Stated goal => Copy out the stretch from the line containing "Screen dimensions: 1169x614" through the line containing "Click the 10000 mg table cell", with both of those lines included.

Records supplied =>
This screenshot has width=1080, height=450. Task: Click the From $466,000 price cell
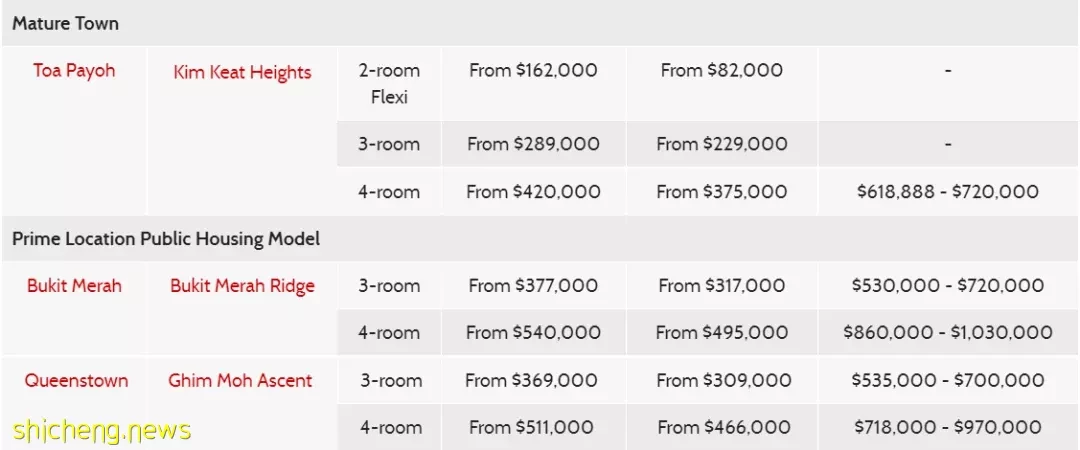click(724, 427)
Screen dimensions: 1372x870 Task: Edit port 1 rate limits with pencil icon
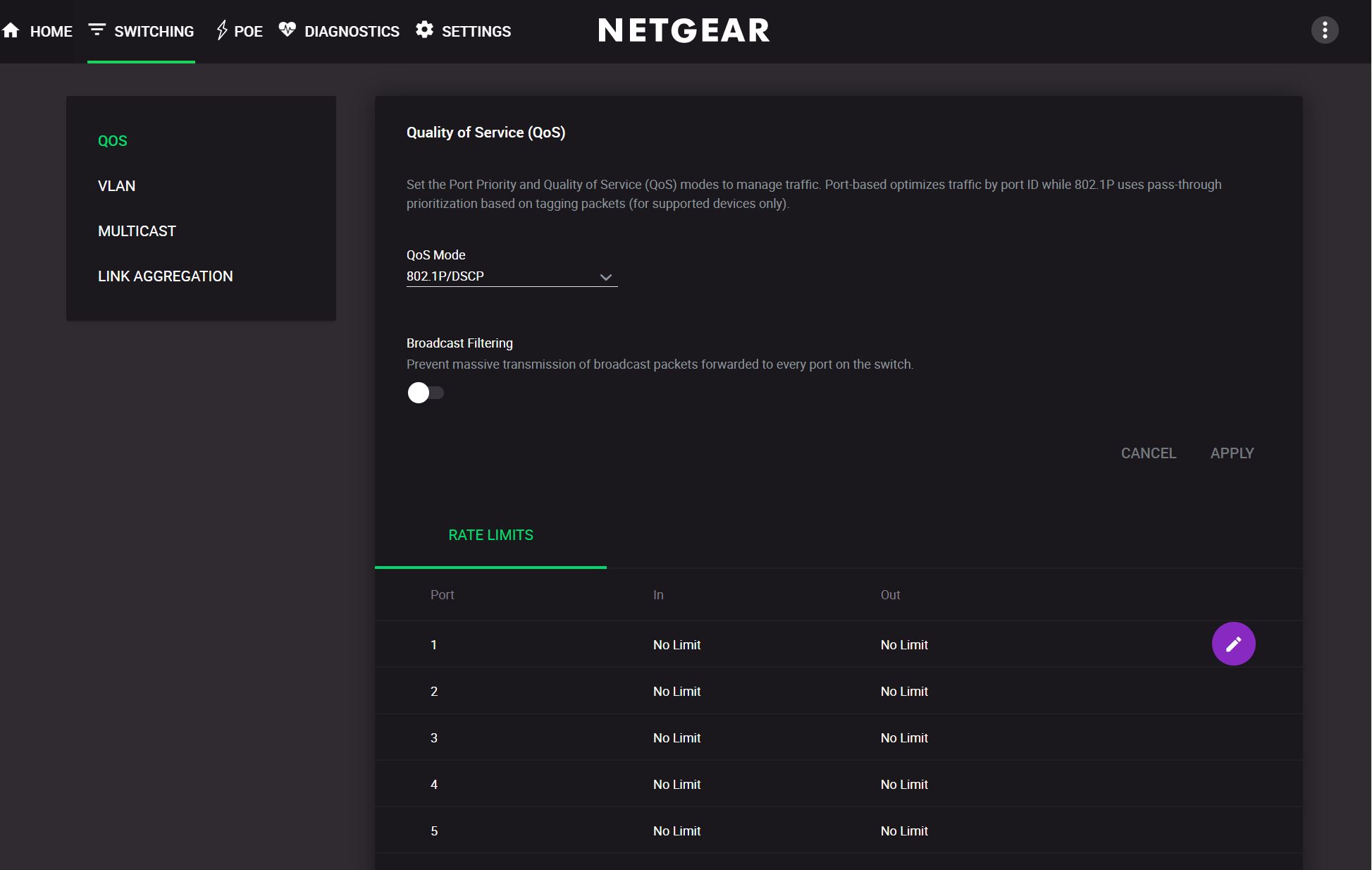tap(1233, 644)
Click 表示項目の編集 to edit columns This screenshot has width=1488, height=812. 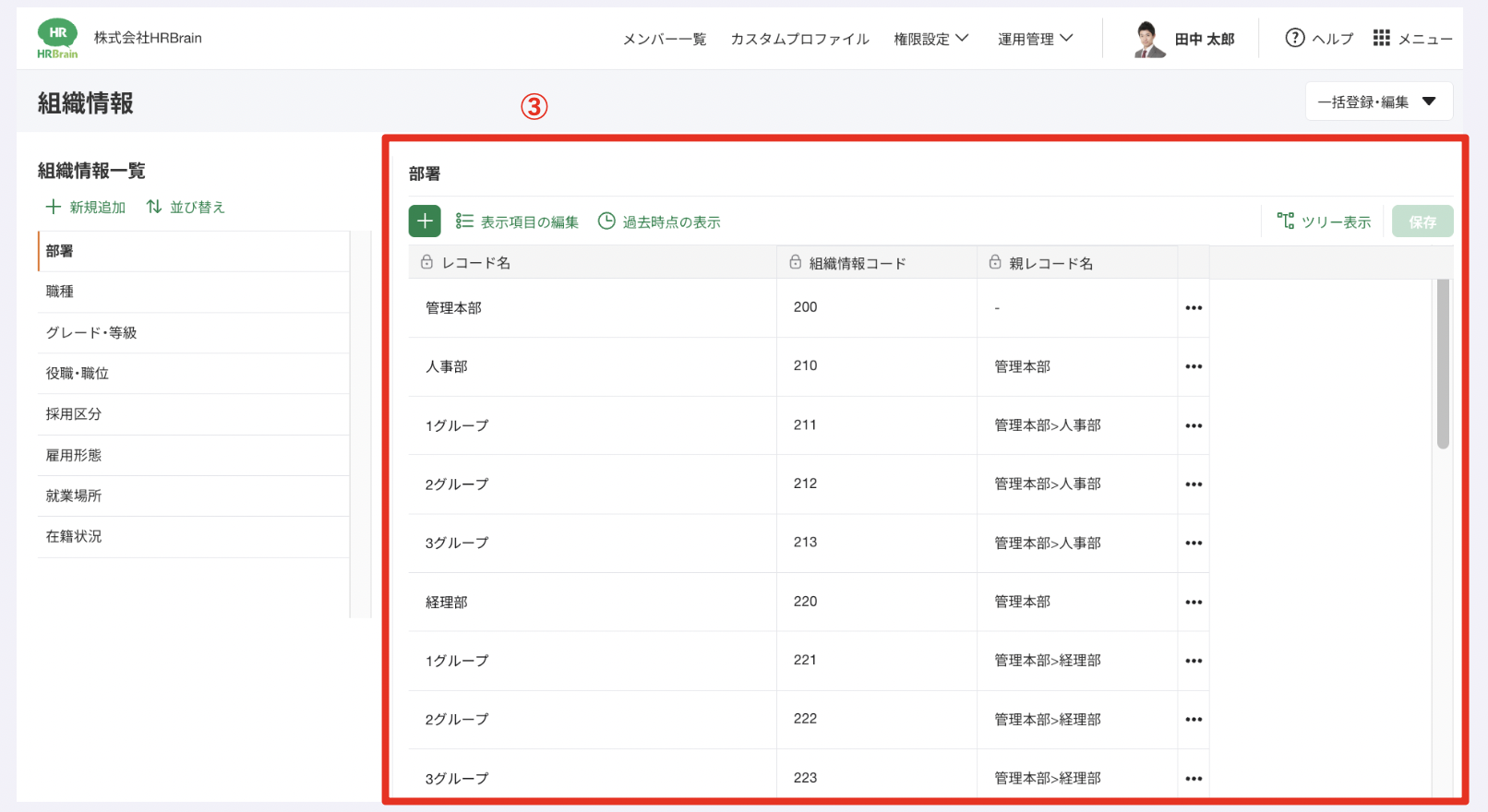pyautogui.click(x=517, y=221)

--

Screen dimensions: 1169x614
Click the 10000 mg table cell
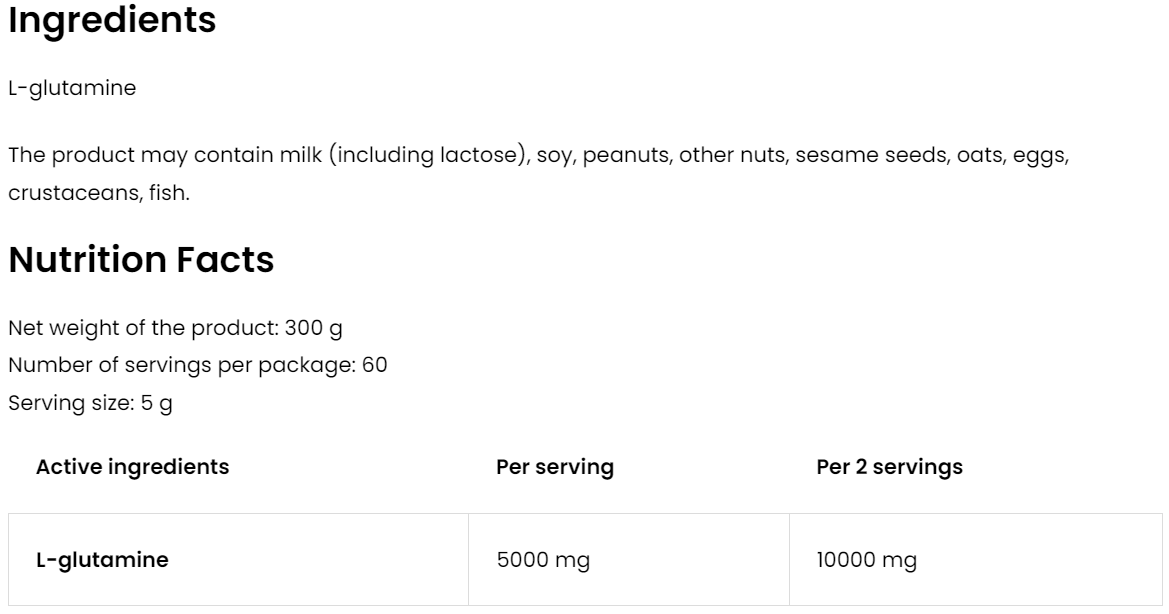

Reply to the exercise =>
Screen dimensions: 1169x614
Click the 10000 mg table cell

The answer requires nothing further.